Tweet

How do I use regular expressions to match numbers?

You have some text, and you want to find the numbers in it. For example, you have the following:

    #!/usr/bin/perl
    use strict;
    use warnings;

    my $text = "I have 37 balloons";

	my $num;
    # Need to make $num = 37
    print "Bob says that he has $num balloons\n";

Solution: use Regular Expressions

    #!/usr/bin/perl
    use strict;
    use warnings;
    my $text = "I have 37 balloons";

    $text =~ m/(\d+)/;
    my $num = $1;
    print "Bob says that he has $num balloons\n";

What does that actually do?

    $text =~ m/(\d+)/;

In a regular expression \d means a digit, and a + means one or more. You want to 'match' one or more numbers in the text. The brackets mean to capture what is found into a number variable - e.g. $1.

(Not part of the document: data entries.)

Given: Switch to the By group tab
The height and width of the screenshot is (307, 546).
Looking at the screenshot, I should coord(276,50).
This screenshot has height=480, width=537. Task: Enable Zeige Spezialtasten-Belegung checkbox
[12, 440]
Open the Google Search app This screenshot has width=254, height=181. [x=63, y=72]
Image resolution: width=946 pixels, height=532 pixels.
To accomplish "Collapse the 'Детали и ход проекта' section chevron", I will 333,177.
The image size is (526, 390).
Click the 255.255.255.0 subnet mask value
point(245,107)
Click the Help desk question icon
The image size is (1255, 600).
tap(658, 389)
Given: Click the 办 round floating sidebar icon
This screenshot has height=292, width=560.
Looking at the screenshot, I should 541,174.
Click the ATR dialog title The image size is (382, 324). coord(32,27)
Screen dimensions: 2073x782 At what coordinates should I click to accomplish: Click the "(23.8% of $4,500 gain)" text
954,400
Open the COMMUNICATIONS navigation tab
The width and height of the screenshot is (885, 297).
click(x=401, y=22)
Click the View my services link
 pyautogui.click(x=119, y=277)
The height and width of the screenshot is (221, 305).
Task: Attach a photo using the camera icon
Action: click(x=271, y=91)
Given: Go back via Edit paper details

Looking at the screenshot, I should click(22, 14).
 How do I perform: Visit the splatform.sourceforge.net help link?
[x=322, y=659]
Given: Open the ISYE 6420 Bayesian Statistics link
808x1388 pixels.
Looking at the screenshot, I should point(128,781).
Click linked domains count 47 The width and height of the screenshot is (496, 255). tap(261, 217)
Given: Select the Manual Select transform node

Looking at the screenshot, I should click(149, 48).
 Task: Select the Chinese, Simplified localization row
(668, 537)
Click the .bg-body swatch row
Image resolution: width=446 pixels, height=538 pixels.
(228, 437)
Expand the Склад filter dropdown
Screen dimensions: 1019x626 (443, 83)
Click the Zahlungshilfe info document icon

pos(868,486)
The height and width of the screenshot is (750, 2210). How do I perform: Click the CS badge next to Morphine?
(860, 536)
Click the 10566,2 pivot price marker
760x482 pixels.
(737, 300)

However, if your text said:

    my $text = "I have 3 bananas and 37 balloons";

And you wanted to know how many balloons you had, the above regular expression wouldn't work. It would match the first number it found, which would be the 3 from '3 bananas'.

There are three different ways to get the number 37 out of the above text using a regular expression. You could get:

    1. The numbers directly before the word 'balloon'
    2. The second set of numbers to appear in the text
    3. The last set of numbers to appear in the text

If you decided the first case, your regular expression would become:

    $text =~ m/(\d+)\s*balloon/;

Which is: one or more digits, followed by zero or more spaces, followed by the word balloon.

The second case would be:

    $text =~ m/\d+[^\d*](\d+)/;

This regular expression is explained as: one or more digits, followed by zero or more non-digits, followed by one or more digits, (which are captured in $1 because of the parenthesis).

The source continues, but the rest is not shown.